Now here’s the thing: Prologue, Green, Pink, Yellow and Blue actually tell a fairly tight narrative that flow directly into the Epilogue. You could honestly throw Red out if you want to and, if not for one character joining up in the Epilogue, you could throw out Black, too. Sure, if you did that then a character would pop up out of nowhere in the Epilogue but in these big inter-company crossovers that’s just par for the course. Black is a long-winded story just to get one guy in place at the end of it all. If you choose to include Red it has to go after Green and before Pink/Orange. It also gives you some closure to Prophet’s story by including Red but so many other plot threads get left hanging so what’s one more. Keep it or toss it, I just reiterate that it makes no sense anywhere else. The real bummer to all this, besides the fact that I read it and wrote this insanely long breakdown, is that there are still numerous side plots that are left completely unresolved.
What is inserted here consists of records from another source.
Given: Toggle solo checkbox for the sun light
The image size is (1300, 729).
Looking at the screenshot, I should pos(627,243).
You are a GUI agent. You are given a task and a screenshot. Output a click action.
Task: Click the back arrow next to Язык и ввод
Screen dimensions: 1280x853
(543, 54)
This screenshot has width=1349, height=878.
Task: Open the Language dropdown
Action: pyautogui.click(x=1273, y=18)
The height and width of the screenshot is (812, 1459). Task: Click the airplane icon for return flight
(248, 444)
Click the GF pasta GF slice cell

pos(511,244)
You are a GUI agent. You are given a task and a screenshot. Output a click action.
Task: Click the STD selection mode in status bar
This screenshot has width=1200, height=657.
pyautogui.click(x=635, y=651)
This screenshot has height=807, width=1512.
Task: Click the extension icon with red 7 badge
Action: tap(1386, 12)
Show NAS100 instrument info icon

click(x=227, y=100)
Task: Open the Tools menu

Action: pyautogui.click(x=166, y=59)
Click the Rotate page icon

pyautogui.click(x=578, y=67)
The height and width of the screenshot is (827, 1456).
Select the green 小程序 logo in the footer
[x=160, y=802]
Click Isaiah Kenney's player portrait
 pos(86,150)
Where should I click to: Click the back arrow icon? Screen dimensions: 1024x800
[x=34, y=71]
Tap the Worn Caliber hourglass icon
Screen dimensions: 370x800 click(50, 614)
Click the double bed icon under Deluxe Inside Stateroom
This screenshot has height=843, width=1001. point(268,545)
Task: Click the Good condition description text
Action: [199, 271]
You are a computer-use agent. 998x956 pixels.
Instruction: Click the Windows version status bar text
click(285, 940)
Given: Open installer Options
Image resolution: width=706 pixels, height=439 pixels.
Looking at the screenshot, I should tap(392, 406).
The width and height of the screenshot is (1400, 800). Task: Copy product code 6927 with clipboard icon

Not because they’re out of order, it’s because they’re never revisited at all. It’s like the writers just said “Fuck it, let’s fit as many characters in here as possible and we’ll sort it all out later” but there was never any sorting out to be done. Maybe we were supposed to be so distracted by trying to make heads or tails of the asinine numbering scheme that we would just forget all of the dangling threads left hanging.
Well, listen up Valiant-1993-before-you-filed-bankruptcy-and-disappeared-for-15-years-but-then-randomly-showed-back-up-and-put-out-decent-stuff-now, and you listen up, too Image-1993-we-shipped-Red-so-late-we-killed-interest-in-the-series-but-comic-shops-have-to-order-months-in-advance-so-they-got-fucked-and-stuck-with-shit-nobody-wanted-anymore-because-fans-said-fuck-this-color-coded-bullshit-comics-are-for-kids-anyway-I-only-got-into-this-as-an-investment-but-for-some-reason-my-shit-that-sold-millions-of-copies-isn’t-worth-anything-gee-I-fucking-wonder-why-and-now-the-90s-comics-boom-has-become-a-comics-bust-that-resulted-in-Marvel-having-to-file-bankruptcy-and-sell-off-the-movie-rights-to-their-properties-and-they’re-just-now-getting-them-back-under-their-control-over-20-years-later-thanks-to-the-money-machine-known-as-Disney-but-who-cares-because-Hugh-Jackman-said-he-isn’t-playing-Wolverine-anymore... I figured out your little riddle that you published when I was 11. Even though I couldn’t be bothered with it at the time here I am as a 36 year old man and I’m fucking bothering with it now. I solved your unsolvable Linear B Rainbow Numerical God Equation but I didn’t forget about all the shit you just left hanging in there. So ha-fucking-ha. Got you. But what happened to Archer & Armstrong? Where did Grifter take that guy that shot Shadowman? What happened to Shadowman? How was Emp in 3 different timelines? Was this whole thing a metaphor for safe sex because these two people from alternate realities fucking in some interdimensional energy plane led to their realities converging and collapsing in on themselves hence the title Deathmate? Everybody shit talks your Deathmate disaster but I had fun with it and cracked a mystery almost as old as Image Comics entire existence as a publisher. I am the codex, Rob Liefeld. Where’s Youngblood: Bloodsport #2?
As the Lagina boys of Oak Island would say if they ever stopped digging up coconut fibers and having Dan Blankenship’s blue-lipped, propped up corpse sniff wood, “Lets slam some can! It’s crown time!”